- Afghanistan / Zimbabwe
- Dates: 2 – 20 March 2021
- Captains: Asghar Afghan / Sean Williams

Test series
- Result: 2-match series drawn 1–1
- Most runs: Hashmatullah Shahidi (215) / Sean Williams (264)
- Most wickets: Rashid Khan (11) / Blessing Muzarabani (8)
- Player of the series: Sean Williams (Zim)

Twenty20 International series
- Results: Afghanistan won the 3-match series 3–0
- Most runs: Rahmanullah Gurbaz (114) / Ryan Burl (81)
- Most wickets: Rashid Khan (6) / Blessing Muzarabani (6)
- Player of the series: Karim Janat (Afg)

= Zimbabwean cricket team against Afghanistan in the UAE in 2020–21 =

International cricket tour

The Zimbabwe cricket team toured the United Arab Emirates in March 2021 to play two Test and three Twenty20 International (T20I) matches against Afghanistan. It was the first time the two teams had played a Test match against each other. Ahmed Shah Pakteen was named as the on-field umpire for both Tests, becoming the first Afghan umpire to officiate in Test cricket.

Originally, the series was scheduled to be played in Oman. In January 2021, the International Cricket Council (ICC) gave accreditation for the Ministry Turf 1 at the Al Amerat Cricket Stadium in Muscat to host Test cricket. However, in February 2021, the Afghanistan Cricket Board (ACB) confirmed that the series would take place in the UAE. The series was initially in doubt due to the COVID-19 pandemic, however in late January 2021, Zimbabwe's Sports and Recreation Commission gave its approval for the tour to go ahead. On 12 February 2021, the ACB announced the tour schedule.

Zimbabwe won the first Test inside two days by ten wickets, with captain Sean Williams scoring a century in their first innings. Zimbabwe last won a Test match in November 2018, when they beat Bangladesh. Afghanistan won the second Test match by six wickets to draw the series 1–1, with Hashmatullah Shahidi becoming the first batsman for Afghanistan to score a double century in Test cricket.

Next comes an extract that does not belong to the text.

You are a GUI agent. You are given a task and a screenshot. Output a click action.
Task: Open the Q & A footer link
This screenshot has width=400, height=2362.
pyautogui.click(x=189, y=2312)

Afghanistan won the first two T20I matches, by 48 and 45 runs, respectively, to win the series with a game to spare. Afghanistan won the third and final match by 47 runs, with Asghar Afghan claiming the record of winning the highest number of matches as captain in men's T20I cricket.

==Squads==

| Tests |  | T20Is |  |
|---|---|---|---|
| Afghanistan | Zimbabwe | Afghanistan | Zimbabwe |
| Asghar Afghan (c); Munir Ahmad; Javed Ahmadi; Yamin Ahmadzai; Fazalhaq Farooqi; Amir Hamza; Nasir Jamal; Rashid Khan; Abdul Malik; Wafadar Momand; Mohammad Saleem; Bahir Shah; Rahmat Shah; Hashmatullah Shahidi; Shahidullah; Sayed Shirzad; Zia-ur-Rehman; Ibrahim Zadran; Afsar Zazai (wk); | Sean Williams (c); Ryan Burl; Regis Chakabva (wk); Kevin Kasuza; Wesley Madhevere; Wellington Masakadza; Prince Masvaure; Brandon Mavuta; Tarisai Musakanda; Richmond Mutumbami; Blessing Muzarabani; Richard Ngarava; Victor Nyauchi; Sikandar Raza; Donald Tiripano; | Asghar Afghan (c); Fareed Ahmad; Sharafuddin Ashraf; Fazalhaq Farooqi; Usman Ghani; Rahmanullah Gurbaz (wk); Amir Hamza; Karim Janat; Rashid Khan; Mohammad Nabi; Hashmatullah Shahidi; Naveen-ul-Haq; Ibrahim Zadran; Najibullah Zadran; Afsar Zazai (wk); | Sean Williams (c); Faraz Akram; Ryan Burl; Regis Chakabva (wk); Kevin Kasuza; Tinashe Kamunhukamwe; Wesley Madhevere; Wellington Masakadza; Prince Masvaure; Brandon Mavuta; Tarisai Musakanda; Richmond Mutumbami; Blessing Muzarabani; Richard Ngarava; Victor Nyauchi; Sikandar Raza; Milton Shumba; Donald Tiripano; |

Afghanistan also named Zahir Khan and Abdul Wasi as reserve players for the Test matches. Chamu Chibhabha, Zimbabwe's limited overs captain, did not travel for the T20I matches due to an injury. The Afghanistan Cricket Board also confirmed that Mujeeb Ur Rahman, Hamid Hassan, Gulbadin Naib, Waqar Salamkheil, Azmatullah Omarzai could join the T20I squad once their visa issues had been resolved.